Just as it’s possible for a new company to grow too quickly and falter as a result, the same can be true of a contingent workforce program. And even those that think they are starting small may still be biting off more than they can chew.

Most organizations I have worked with have opted for a staged implementation rather than the big bang. They understood the benefit of taking a staged approach is being able to work out the kinks on a smaller scale. To identify problem areas in the program and address them before the larger user audience becomes involved. However, sometimes the stages into which the rollout is broken still can be quite significant, and the program risks becoming overwhelmed.

For example, a US program opting for a staged European launch chooses the UK as its first go-live market. But the UK, Netherlands and Germany account for roughly 80% of European spend, meaning the program, though trying to start small, chooses one of the largest stages on which to work out the program kinks. Or a program chooses the department that is the heaviest user of contingent labor for the initial launch of a new technology implementation.

Here are some of the reasons organizations should be careful to manage program expansion (and indeed adoption) in a controlled manner. Many of these reasons overlap or are cause-and-effect, and any of them can have dire consequences for the program and the organization as a whole.

Program personnel. There will be an increasing and sometimes unanticipated need for more people within your program. And sometimes, when the program is struggling to manage an overly ambitious launch, this can result in hiring people into the program too quickly, affecting quality of hire.

Alternatively, the program faces increased turnover, which affects all aspects of the program. This involves lost institutional knowledge, productivity, replacement costs. Also, ineffective management can result in senior people taking on additional responsibility themselves such that day-to-day tasks overly depend on them. Mired in daily administrative tasks can lead top personnel to stop spending time on the strategic initiatives that take the program and company forward.

Investment. There will be an increasing need for additional investment. This may be due to rushed decision-making based on personal preferences rather than considered analysis and stakeholder engagement — or may even lead to it. Such as choosing the wrong technology out of desperation in order to manage the too-large bite your program took.

Lost resources. The people that conceived the innovation or expansion are often side-lined or get involved in other projects, resulting in less drive and creativity.  A lack of understanding of what the innovation or expansion intended leads to poor results.

Customer service. A program office that struggles to deliver on an overly ambitious launch struggles to deliver the quality of customer service, often as a result of excessive workload and/or poor processes.

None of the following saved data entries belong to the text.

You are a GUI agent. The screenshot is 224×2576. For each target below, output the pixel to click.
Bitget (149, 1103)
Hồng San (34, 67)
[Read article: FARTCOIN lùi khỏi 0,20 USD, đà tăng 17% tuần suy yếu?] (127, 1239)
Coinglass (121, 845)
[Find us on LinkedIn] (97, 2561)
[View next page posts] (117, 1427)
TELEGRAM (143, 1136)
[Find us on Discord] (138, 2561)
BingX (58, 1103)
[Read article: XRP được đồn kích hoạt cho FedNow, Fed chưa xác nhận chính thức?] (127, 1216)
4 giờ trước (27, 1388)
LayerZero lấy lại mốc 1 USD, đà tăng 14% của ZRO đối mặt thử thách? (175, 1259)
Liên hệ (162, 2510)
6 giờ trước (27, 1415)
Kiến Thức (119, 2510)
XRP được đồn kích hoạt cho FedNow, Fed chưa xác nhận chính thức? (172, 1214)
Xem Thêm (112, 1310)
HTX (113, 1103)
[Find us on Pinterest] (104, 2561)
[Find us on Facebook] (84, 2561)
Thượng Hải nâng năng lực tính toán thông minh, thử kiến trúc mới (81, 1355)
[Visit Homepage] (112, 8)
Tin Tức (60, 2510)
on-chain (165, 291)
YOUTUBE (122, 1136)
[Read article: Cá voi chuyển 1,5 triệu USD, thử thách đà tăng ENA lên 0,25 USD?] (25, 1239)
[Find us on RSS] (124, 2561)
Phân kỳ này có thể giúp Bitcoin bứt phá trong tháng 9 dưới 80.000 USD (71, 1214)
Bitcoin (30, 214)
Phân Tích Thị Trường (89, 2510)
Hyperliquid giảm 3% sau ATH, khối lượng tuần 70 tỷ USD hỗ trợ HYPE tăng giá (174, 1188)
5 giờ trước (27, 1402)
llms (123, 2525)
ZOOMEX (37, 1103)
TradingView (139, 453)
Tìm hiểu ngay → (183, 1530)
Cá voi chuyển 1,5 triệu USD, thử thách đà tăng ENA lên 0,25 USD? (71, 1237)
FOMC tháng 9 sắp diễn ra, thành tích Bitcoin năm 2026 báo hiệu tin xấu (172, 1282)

Quality controls are reduced, billing problems crop up. Internal stakeholders look to circumvent the program.

Poor candidate experience. Just as internal stakeholder dissatisfaction is damaging to a program, poor candidate experience affects the organization’s reputation, which can have a domino effect on the supplier base as well. At the end of the day, the right workers are needed to get the job done. But if the candidates are not being treated appropriately their productivity drops, eroding the company’s effectiveness.

Strategic benefit falters. An overly ambitious effort forces the program office to focus on the short-term rather than long-term objectives of the program and organization.

The bottom line when planning out a new program or an expansion effort is to be careful what you ask for. Problems that crop up during the implementation of a poorly conceived change effort — or overly ambitious one — can snowball quickly, and the program may never recover.

So by all means, think big. But start small — perhaps smaller than you think is necessary. Prepare with careful, strategic planning, taking all eventualities into consideration, and then be prepared to scale quickly once the kinks are worked out for optimum return.